-- Begin RECORDS FOR THE EXERCISE --

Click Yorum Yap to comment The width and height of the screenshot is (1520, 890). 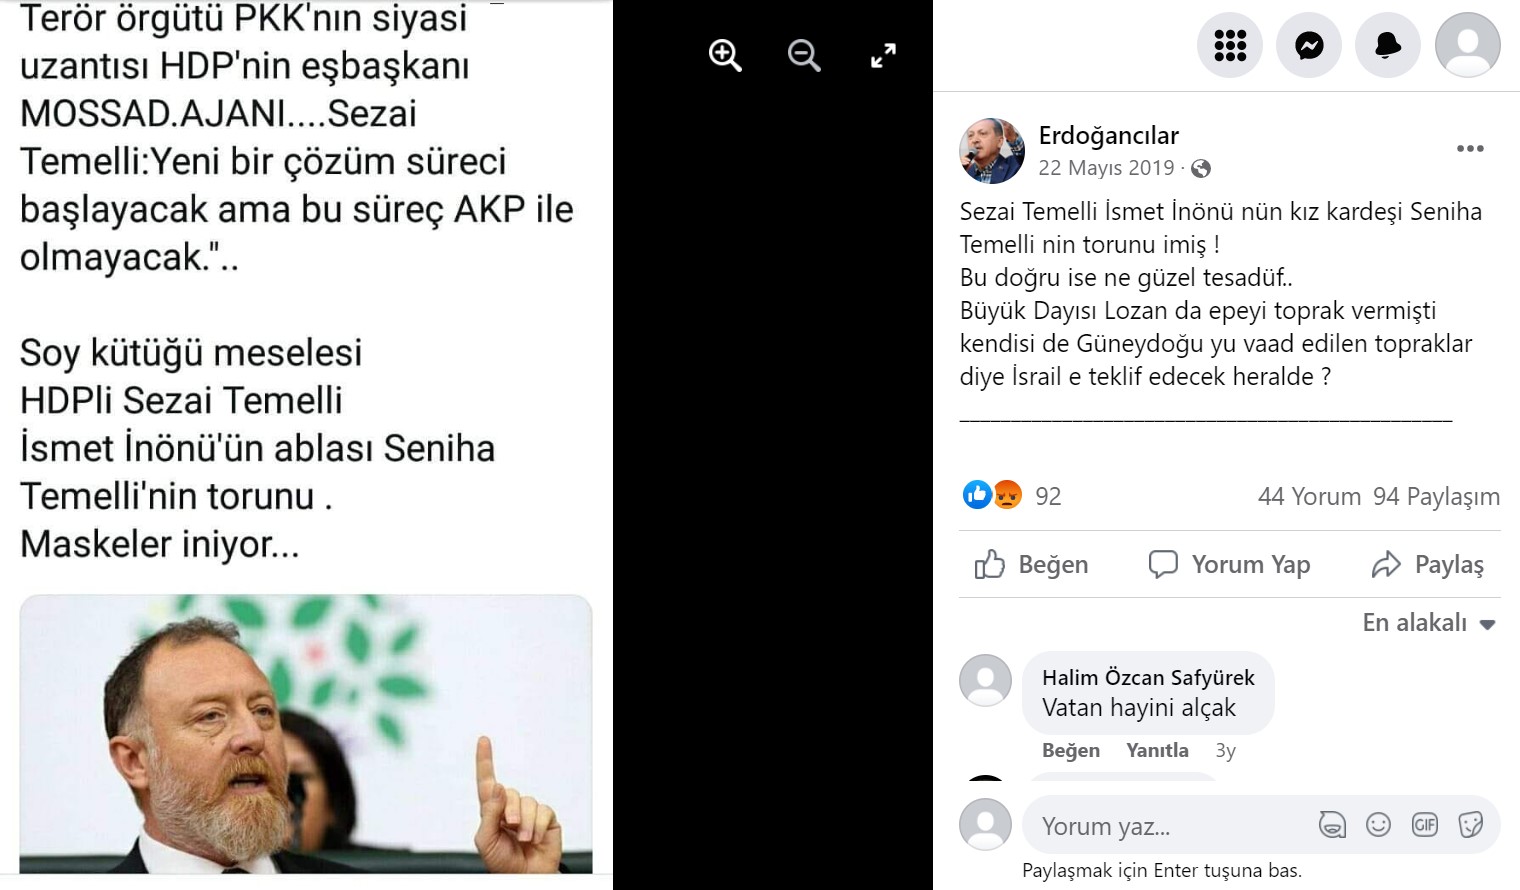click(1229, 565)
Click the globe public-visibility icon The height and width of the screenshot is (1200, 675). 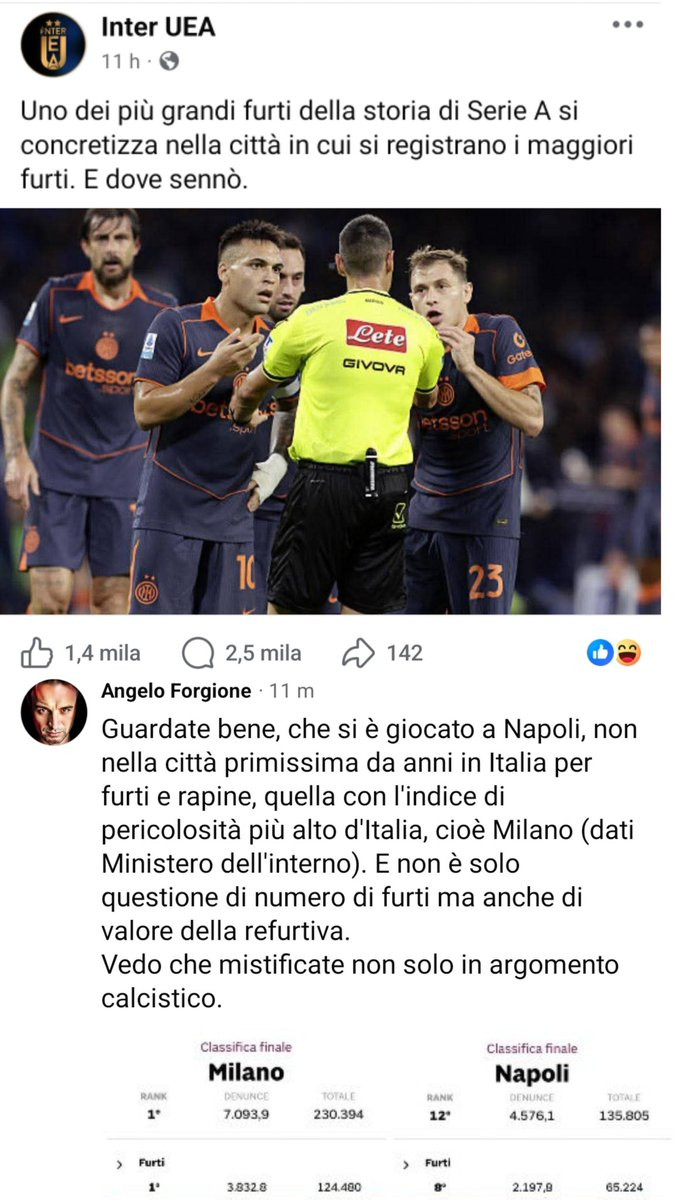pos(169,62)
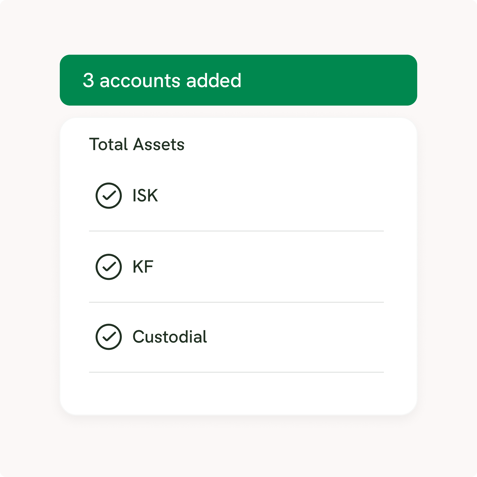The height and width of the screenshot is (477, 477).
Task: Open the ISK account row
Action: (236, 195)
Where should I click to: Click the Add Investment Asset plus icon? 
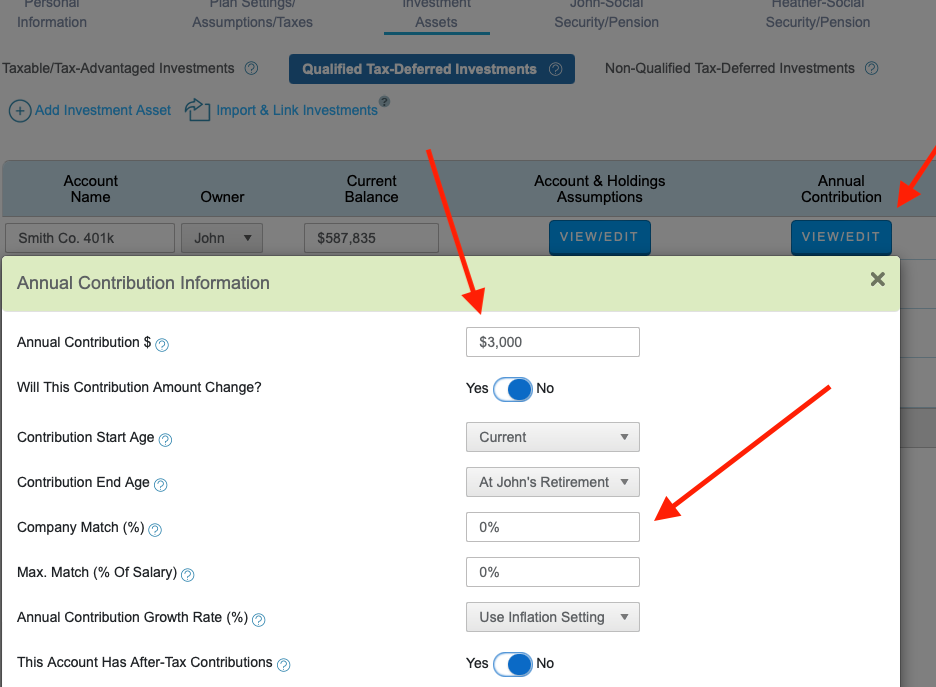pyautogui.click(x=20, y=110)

-- End RECORDS FOR THE EXERCISE --

TASK TO COMPLETE: Copy out the lines of the listing verbatim, beginning with the line that contains "Where should I" and continuing through the end of the listing, with no pictures.

WRITTEN ANSWER:
Where should I click to: Click the Add Investment Asset plus icon? 
pyautogui.click(x=20, y=110)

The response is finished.